ITEM DE AÇÃO: Extraia, sem alterar nenhuma palavra, a parte do trecho sobre ambientalismo e controle de espécies invasoras que vai de "Como mencionado, por" até "aprovará a chacina.".

TRECHO SELECIONADO:

Como mencionado, por vezes defensores dos animais apoiam as medidas ambientalistas por pensarem que a preocupação em manter apenas os membros da fauna nativa seria uma preocupação indireta à meta de alcançar um estado de coisas com menos sofrimento e mortes dos animais. Contudo, na verdade, acontece o contrário: na visão ambientalista, é o bem dos animais que é geralmente visto como possuindo um valor meramente instrumental ao alcance da meta final de preservar certas entidades não sencientes (por exemplo, as espécies nativas). Ou seja, em tal visão, os animais não humanos serão beneficiados se isso for necessário para alcançar as metas ambientalistas. Igualmente, quando a chacina dos animais for necessária para se atingir as metas ambientalistas (ou até mesmo quando ela não for necessária, mas não atrapalhar o alcance daquelas metas) o ambientalismo aprovará a chacina.

Nas páginas 44 a 46, o Plano Nacional faz uma comparação entre as vantagens e desvantagens dos vários métodos de controle dos membros de espécies invasoras. Dentre os métodos avaliados, estão: armadilha de captura viva (gaiolas, curral e redes); perseguição (com e sem cães); controle biológico (introdução de predadores); tiro em espera com ceva (isca); tiro sem ceva; tiro aéreo; laço; técnica de Judas (que envolve o uso de rádio colar em alguns indivíduos para que sirvam de guia para os caçadores encontrarem outros javalis) e veneno. Na página 46, é destacado que os métodos do laço e do veneno são proibidos no Brasil, mas são citadas como vantagens do método do veneno: “aceito na comunidade rural; rápido e efetivo controle; e relativamente barato”. Quando o Plano Nacional fala nas vantagens e desvantagens de cada método, o que tem em mente são interesses humanos ou metas ambientalistas, e não, o que seria menos pior para os animais. Por exemplo, cita como uma desvantagem do método de controle de fertilidade que “doenças podem ser passadas a fauna nativa e a animais domésticos e podem gerar implicações comerciais internacionais”.

LINHAS FORNECIDAS:
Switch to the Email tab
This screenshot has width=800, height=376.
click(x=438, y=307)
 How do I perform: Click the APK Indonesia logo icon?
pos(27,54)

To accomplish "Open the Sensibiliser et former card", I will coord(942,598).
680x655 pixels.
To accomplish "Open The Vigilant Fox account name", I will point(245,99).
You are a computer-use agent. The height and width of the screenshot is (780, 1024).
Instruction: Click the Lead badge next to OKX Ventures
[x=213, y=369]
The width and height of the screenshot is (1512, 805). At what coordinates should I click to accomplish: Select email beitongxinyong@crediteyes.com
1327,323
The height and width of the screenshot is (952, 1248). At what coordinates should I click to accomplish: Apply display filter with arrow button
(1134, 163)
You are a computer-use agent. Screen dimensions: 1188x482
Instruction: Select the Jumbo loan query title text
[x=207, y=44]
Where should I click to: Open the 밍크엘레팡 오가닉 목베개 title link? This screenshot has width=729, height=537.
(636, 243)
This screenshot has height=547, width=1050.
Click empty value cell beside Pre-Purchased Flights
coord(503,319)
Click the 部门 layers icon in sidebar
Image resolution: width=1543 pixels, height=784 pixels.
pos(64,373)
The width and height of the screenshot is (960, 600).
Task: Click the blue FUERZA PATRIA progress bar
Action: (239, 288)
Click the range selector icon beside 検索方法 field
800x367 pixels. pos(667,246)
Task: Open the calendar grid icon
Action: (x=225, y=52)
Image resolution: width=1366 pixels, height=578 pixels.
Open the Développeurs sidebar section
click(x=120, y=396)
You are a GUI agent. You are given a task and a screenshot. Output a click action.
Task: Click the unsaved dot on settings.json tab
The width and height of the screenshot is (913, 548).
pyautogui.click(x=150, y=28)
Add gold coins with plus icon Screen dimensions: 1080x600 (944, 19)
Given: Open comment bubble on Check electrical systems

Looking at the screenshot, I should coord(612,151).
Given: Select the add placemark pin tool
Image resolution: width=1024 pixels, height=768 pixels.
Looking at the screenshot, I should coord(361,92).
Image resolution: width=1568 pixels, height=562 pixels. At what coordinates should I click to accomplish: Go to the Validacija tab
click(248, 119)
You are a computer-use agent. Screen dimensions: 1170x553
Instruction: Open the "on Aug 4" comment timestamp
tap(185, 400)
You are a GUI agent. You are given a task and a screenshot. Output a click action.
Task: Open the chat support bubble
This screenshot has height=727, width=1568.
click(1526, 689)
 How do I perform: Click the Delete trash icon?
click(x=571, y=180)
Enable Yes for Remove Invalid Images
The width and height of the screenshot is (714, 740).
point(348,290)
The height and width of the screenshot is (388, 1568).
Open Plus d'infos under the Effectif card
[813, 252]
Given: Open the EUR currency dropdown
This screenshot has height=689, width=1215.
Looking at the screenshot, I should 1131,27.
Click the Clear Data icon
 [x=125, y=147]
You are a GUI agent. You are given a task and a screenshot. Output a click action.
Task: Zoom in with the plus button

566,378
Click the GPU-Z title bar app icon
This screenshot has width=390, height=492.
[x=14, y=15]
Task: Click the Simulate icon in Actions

ÁREA DE RESPOSTA:
Como mencionado, por vezes defensores dos animais apoiam as medidas ambientalistas por pensarem que a preocupação em manter apenas os membros da fauna nativa seria uma preocupação indireta à meta de alcançar um estado de coisas com menos sofrimento e mortes dos animais. Contudo, na verdade, acontece o contrário: na visão ambientalista, é o bem dos animais que é geralmente visto como possuindo um valor meramente instrumental ao alcance da meta final de preservar certas entidades não sencientes (por exemplo, as espécies nativas). Ou seja, em tal visão, os animais não humanos serão beneficiados se isso for necessário para alcançar as metas ambientalistas. Igualmente, quando a chacina dos animais for necessária para se atingir as metas ambientalistas (ou até mesmo quando ela não for necessária, mas não atrapalhar o alcance daquelas metas) o ambientalismo aprovará a chacina.